● Data for this task
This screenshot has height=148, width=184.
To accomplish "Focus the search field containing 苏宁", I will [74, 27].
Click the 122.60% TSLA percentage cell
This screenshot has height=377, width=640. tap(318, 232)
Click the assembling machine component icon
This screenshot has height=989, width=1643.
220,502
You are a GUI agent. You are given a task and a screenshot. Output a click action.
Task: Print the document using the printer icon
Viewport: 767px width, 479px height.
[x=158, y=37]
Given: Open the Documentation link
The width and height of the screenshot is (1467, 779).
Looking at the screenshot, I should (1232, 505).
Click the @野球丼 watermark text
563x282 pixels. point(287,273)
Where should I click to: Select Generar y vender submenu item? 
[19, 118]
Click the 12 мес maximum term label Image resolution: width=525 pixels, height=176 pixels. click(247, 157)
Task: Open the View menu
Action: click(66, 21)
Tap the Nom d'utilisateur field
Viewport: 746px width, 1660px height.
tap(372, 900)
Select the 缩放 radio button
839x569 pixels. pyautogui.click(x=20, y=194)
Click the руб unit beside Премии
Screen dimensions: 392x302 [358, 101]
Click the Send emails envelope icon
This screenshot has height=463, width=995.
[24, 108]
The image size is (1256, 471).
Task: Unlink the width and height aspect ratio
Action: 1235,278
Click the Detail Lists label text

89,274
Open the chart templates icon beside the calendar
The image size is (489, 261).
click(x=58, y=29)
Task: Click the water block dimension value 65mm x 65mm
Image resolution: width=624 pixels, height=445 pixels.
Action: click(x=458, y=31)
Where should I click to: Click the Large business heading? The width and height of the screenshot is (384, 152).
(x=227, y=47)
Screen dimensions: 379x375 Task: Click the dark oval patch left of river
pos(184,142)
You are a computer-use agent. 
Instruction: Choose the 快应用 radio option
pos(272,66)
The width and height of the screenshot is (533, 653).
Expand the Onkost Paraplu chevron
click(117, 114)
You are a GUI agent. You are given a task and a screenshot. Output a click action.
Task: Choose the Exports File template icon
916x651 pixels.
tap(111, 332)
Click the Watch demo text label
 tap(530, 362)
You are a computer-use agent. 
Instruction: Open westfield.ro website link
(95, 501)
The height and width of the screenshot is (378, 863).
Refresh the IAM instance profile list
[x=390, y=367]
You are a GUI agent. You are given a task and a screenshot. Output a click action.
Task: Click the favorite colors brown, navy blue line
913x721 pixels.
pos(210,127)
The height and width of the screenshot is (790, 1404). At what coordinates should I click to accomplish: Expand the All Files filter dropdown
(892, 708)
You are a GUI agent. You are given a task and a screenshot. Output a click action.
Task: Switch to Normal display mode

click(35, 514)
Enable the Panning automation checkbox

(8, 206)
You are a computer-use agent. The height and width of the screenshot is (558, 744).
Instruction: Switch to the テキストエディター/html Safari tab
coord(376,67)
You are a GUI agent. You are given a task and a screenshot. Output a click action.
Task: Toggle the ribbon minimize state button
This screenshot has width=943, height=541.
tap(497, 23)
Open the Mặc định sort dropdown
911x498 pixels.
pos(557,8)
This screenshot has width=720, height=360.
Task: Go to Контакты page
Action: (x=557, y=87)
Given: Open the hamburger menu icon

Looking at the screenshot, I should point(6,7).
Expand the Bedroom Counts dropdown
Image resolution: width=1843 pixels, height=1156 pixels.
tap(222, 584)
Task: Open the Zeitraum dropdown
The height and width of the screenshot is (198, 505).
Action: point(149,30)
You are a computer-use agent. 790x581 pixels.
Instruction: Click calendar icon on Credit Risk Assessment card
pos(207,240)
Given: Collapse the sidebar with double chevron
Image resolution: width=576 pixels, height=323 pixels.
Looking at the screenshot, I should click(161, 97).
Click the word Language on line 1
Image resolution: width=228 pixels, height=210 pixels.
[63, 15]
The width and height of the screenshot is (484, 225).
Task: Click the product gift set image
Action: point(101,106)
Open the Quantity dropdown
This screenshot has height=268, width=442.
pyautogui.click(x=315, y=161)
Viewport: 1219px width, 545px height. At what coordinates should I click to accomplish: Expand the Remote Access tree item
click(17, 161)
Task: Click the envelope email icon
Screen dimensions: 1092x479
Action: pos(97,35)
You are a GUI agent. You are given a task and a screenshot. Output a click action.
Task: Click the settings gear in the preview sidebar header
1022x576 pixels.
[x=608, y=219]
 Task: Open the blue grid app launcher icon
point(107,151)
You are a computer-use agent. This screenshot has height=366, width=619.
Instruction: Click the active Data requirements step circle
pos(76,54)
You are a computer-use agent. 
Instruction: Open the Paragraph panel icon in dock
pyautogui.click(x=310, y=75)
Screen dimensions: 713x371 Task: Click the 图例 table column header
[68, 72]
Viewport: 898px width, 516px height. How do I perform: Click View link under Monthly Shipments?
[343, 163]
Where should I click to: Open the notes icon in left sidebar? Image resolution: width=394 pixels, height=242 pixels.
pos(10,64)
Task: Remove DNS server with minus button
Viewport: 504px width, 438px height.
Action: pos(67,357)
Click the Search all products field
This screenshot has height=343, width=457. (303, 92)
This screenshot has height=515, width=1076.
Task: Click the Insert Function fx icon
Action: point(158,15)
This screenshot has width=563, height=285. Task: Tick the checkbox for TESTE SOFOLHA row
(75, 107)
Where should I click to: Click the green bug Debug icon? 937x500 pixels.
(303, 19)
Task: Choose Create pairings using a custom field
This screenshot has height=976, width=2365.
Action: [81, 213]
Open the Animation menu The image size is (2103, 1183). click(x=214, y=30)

● What you should do
Reproduce the entire listing above, substituting "Window" for every occurrence of "Viewport" and leaving everything else unchanged.

● Response to the task
This screenshot has height=148, width=184.
To accomplish "Focus the search field containing 苏宁", I will [74, 27].
Click the 122.60% TSLA percentage cell
This screenshot has height=377, width=640. tap(318, 232)
Click the assembling machine component icon
This screenshot has height=989, width=1643.
220,502
You are a GUI agent. You are given a task and a screenshot. Output a click action.
Task: Print the document using the printer icon
Window: 767px width, 479px height.
[x=158, y=37]
Given: Open the Documentation link
The width and height of the screenshot is (1467, 779).
Looking at the screenshot, I should (1232, 505).
Click the @野球丼 watermark text
563x282 pixels. point(287,273)
Where should I click to: Select Generar y vender submenu item? 
[19, 118]
Click the 12 мес maximum term label Image resolution: width=525 pixels, height=176 pixels. click(247, 157)
Task: Open the View menu
Action: click(66, 21)
Tap the Nom d'utilisateur field
Window: 746px width, 1660px height.
tap(372, 900)
Select the 缩放 radio button
839x569 pixels. pyautogui.click(x=20, y=194)
Click the руб unit beside Премии
Screen dimensions: 392x302 [358, 101]
Click the Send emails envelope icon
This screenshot has height=463, width=995.
[24, 108]
The image size is (1256, 471).
Task: Unlink the width and height aspect ratio
Action: 1235,278
Click the Detail Lists label text

89,274
Open the chart templates icon beside the calendar
The image size is (489, 261).
click(x=58, y=29)
Task: Click the water block dimension value 65mm x 65mm
Image resolution: width=624 pixels, height=445 pixels.
Action: click(x=458, y=31)
Where should I click to: Click the Large business heading? The width and height of the screenshot is (384, 152).
(x=227, y=47)
Screen dimensions: 379x375 Task: Click the dark oval patch left of river
pos(184,142)
You are a computer-use agent. 
Instruction: Choose the 快应用 radio option
pos(272,66)
The width and height of the screenshot is (533, 653).
Expand the Onkost Paraplu chevron
click(117, 114)
You are a GUI agent. You are given a task and a screenshot. Output a click action.
Task: Choose the Exports File template icon
916x651 pixels.
tap(111, 332)
Click the Watch demo text label
 tap(530, 362)
You are a computer-use agent. 
Instruction: Open westfield.ro website link
(95, 501)
The height and width of the screenshot is (378, 863).
Refresh the IAM instance profile list
[x=390, y=367]
You are a GUI agent. You are given a task and a screenshot. Output a click action.
Task: Click the favorite colors brown, navy blue line
913x721 pixels.
pos(210,127)
The height and width of the screenshot is (790, 1404). At what coordinates should I click to accomplish: Expand the All Files filter dropdown
(892, 708)
You are a GUI agent. You are given a task and a screenshot. Output a click action.
Task: Switch to Normal display mode

click(35, 514)
Enable the Panning automation checkbox

(8, 206)
You are a computer-use agent. The height and width of the screenshot is (558, 744).
Instruction: Switch to the テキストエディター/html Safari tab
coord(376,67)
You are a GUI agent. You are given a task and a screenshot. Output a click action.
Task: Toggle the ribbon minimize state button
This screenshot has width=943, height=541.
tap(497, 23)
Open the Mặc định sort dropdown
911x498 pixels.
pos(557,8)
This screenshot has width=720, height=360.
Task: Go to Контакты page
Action: (x=557, y=87)
Given: Open the hamburger menu icon

Looking at the screenshot, I should point(6,7).
Expand the Bedroom Counts dropdown
Image resolution: width=1843 pixels, height=1156 pixels.
tap(222, 584)
Task: Open the Zeitraum dropdown
The height and width of the screenshot is (198, 505).
Action: point(149,30)
You are a computer-use agent. 790x581 pixels.
Instruction: Click calendar icon on Credit Risk Assessment card
pos(207,240)
Given: Collapse the sidebar with double chevron
Image resolution: width=576 pixels, height=323 pixels.
Looking at the screenshot, I should click(161, 97).
Click the word Language on line 1
Image resolution: width=228 pixels, height=210 pixels.
[63, 15]
The width and height of the screenshot is (484, 225).
Task: Click the product gift set image
Action: point(101,106)
Open the Quantity dropdown
This screenshot has height=268, width=442.
pyautogui.click(x=315, y=161)
Window: 1219px width, 545px height. At what coordinates should I click to accomplish: Expand the Remote Access tree item
click(17, 161)
Task: Click the envelope email icon
Screen dimensions: 1092x479
Action: pos(97,35)
You are a GUI agent. You are given a task and a screenshot. Output a click action.
Task: Click the settings gear in the preview sidebar header
1022x576 pixels.
[x=608, y=219]
 Task: Open the blue grid app launcher icon
point(107,151)
You are a computer-use agent. This screenshot has height=366, width=619.
Instruction: Click the active Data requirements step circle
pos(76,54)
You are a computer-use agent. 
Instruction: Open the Paragraph panel icon in dock
pyautogui.click(x=310, y=75)
Screen dimensions: 713x371 Task: Click the 图例 table column header
[68, 72]
Window: 898px width, 516px height. How do I perform: Click View link under Monthly Shipments?
[343, 163]
Where should I click to: Open the notes icon in left sidebar? Image resolution: width=394 pixels, height=242 pixels.
pos(10,64)
Task: Remove DNS server with minus button
Window: 504px width, 438px height.
Action: pos(67,357)
Click the Search all products field
This screenshot has height=343, width=457. (303, 92)
This screenshot has height=515, width=1076.
Task: Click the Insert Function fx icon
Action: point(158,15)
This screenshot has width=563, height=285. Task: Tick the checkbox for TESTE SOFOLHA row
(75, 107)
Where should I click to: Click the green bug Debug icon? 937x500 pixels.
(303, 19)
Task: Choose Create pairings using a custom field
This screenshot has height=976, width=2365.
Action: [81, 213]
Open the Animation menu The image size is (2103, 1183). click(x=214, y=30)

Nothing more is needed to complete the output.